[What you are asked to do]: Give back the data below exactly as it was given.

Stored dataset items:

━━━━━━━━

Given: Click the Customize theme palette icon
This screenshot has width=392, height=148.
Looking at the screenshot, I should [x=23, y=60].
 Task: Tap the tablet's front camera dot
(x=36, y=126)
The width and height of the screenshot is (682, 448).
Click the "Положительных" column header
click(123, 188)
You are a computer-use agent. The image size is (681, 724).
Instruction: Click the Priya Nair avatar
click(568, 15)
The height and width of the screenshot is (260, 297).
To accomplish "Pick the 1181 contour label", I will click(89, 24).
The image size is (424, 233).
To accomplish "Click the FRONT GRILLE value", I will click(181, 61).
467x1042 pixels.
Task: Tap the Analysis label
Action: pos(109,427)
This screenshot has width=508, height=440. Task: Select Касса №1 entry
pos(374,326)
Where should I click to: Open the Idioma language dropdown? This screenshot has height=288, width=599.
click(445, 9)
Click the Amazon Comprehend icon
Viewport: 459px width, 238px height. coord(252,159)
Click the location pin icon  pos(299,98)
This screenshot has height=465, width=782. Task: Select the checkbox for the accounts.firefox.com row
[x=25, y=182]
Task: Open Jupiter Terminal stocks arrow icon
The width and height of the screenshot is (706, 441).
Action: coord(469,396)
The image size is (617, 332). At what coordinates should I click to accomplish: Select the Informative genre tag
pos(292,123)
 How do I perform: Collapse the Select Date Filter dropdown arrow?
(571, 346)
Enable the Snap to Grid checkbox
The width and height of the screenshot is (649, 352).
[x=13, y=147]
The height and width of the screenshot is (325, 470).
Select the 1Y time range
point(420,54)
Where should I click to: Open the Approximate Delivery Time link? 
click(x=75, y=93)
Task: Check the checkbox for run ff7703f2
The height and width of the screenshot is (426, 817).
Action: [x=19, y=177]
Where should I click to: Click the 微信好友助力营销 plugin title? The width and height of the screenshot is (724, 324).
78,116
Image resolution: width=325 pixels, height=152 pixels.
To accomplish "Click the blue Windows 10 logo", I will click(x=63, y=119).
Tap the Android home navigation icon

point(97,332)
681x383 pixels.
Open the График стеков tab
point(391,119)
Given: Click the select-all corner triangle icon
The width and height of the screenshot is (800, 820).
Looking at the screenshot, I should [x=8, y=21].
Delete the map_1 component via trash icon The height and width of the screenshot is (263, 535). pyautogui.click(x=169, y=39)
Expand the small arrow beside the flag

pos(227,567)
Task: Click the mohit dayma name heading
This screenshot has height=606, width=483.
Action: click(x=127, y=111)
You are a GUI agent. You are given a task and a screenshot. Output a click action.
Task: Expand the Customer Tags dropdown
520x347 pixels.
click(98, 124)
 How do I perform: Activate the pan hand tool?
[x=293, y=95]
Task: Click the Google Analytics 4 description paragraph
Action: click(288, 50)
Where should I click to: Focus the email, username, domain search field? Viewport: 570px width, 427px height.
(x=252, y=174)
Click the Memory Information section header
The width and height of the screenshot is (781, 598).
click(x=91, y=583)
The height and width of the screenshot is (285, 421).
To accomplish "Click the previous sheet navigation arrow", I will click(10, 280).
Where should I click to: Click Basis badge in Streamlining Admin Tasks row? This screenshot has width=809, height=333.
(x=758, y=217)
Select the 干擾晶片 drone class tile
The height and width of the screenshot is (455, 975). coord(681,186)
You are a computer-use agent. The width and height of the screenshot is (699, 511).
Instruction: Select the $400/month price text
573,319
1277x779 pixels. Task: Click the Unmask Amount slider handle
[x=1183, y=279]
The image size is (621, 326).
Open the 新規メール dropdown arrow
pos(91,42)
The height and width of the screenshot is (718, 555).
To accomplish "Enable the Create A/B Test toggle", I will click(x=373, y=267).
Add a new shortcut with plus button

━━━━━━━━

[Response below]:
Given: Click the Customize theme palette icon
This screenshot has width=392, height=148.
Looking at the screenshot, I should [x=23, y=60].
 Task: Tap the tablet's front camera dot
(x=36, y=126)
The width and height of the screenshot is (682, 448).
Click the "Положительных" column header
click(123, 188)
You are a computer-use agent. The image size is (681, 724).
Instruction: Click the Priya Nair avatar
click(568, 15)
The height and width of the screenshot is (260, 297).
To accomplish "Pick the 1181 contour label", I will click(89, 24).
The image size is (424, 233).
To accomplish "Click the FRONT GRILLE value", I will click(181, 61).
467x1042 pixels.
Task: Tap the Analysis label
Action: pos(109,427)
This screenshot has width=508, height=440. Task: Select Касса №1 entry
pos(374,326)
Where should I click to: Open the Idioma language dropdown? This screenshot has height=288, width=599.
click(445, 9)
Click the Amazon Comprehend icon
Viewport: 459px width, 238px height. coord(252,159)
Click the location pin icon  pos(299,98)
This screenshot has height=465, width=782. Task: Select the checkbox for the accounts.firefox.com row
[x=25, y=182]
Task: Open Jupiter Terminal stocks arrow icon
The width and height of the screenshot is (706, 441).
Action: coord(469,396)
The image size is (617, 332). At what coordinates should I click to accomplish: Select the Informative genre tag
pos(292,123)
 How do I perform: Collapse the Select Date Filter dropdown arrow?
(571, 346)
Enable the Snap to Grid checkbox
The width and height of the screenshot is (649, 352).
[x=13, y=147]
The height and width of the screenshot is (325, 470).
Select the 1Y time range
point(420,54)
Where should I click to: Open the Approximate Delivery Time link? 
click(x=75, y=93)
Task: Check the checkbox for run ff7703f2
The height and width of the screenshot is (426, 817).
Action: [x=19, y=177]
Where should I click to: Click the 微信好友助力营销 plugin title? The width and height of the screenshot is (724, 324).
78,116
Image resolution: width=325 pixels, height=152 pixels.
To accomplish "Click the blue Windows 10 logo", I will click(x=63, y=119).
Tap the Android home navigation icon

point(97,332)
681x383 pixels.
Open the График стеков tab
point(391,119)
Given: Click the select-all corner triangle icon
The width and height of the screenshot is (800, 820).
Looking at the screenshot, I should [x=8, y=21].
Delete the map_1 component via trash icon The height and width of the screenshot is (263, 535). pyautogui.click(x=169, y=39)
Expand the small arrow beside the flag

pos(227,567)
Task: Click the mohit dayma name heading
This screenshot has height=606, width=483.
Action: click(x=127, y=111)
You are a GUI agent. You are given a task and a screenshot. Output a click action.
Task: Expand the Customer Tags dropdown
520x347 pixels.
click(98, 124)
 How do I perform: Activate the pan hand tool?
[x=293, y=95]
Task: Click the Google Analytics 4 description paragraph
Action: click(288, 50)
Where should I click to: Focus the email, username, domain search field? Viewport: 570px width, 427px height.
(x=252, y=174)
Click the Memory Information section header
The width and height of the screenshot is (781, 598).
click(x=91, y=583)
The height and width of the screenshot is (285, 421).
To accomplish "Click the previous sheet navigation arrow", I will click(10, 280).
Where should I click to: Click Basis badge in Streamlining Admin Tasks row? This screenshot has width=809, height=333.
(x=758, y=217)
Select the 干擾晶片 drone class tile
The height and width of the screenshot is (455, 975). coord(681,186)
You are a computer-use agent. The width and height of the screenshot is (699, 511).
Instruction: Select the $400/month price text
573,319
1277x779 pixels. Task: Click the Unmask Amount slider handle
[x=1183, y=279]
The image size is (621, 326).
Open the 新規メール dropdown arrow
pos(91,42)
The height and width of the screenshot is (718, 555).
To accomplish "Enable the Create A/B Test toggle", I will click(x=373, y=267).
Add a new shortcut with plus button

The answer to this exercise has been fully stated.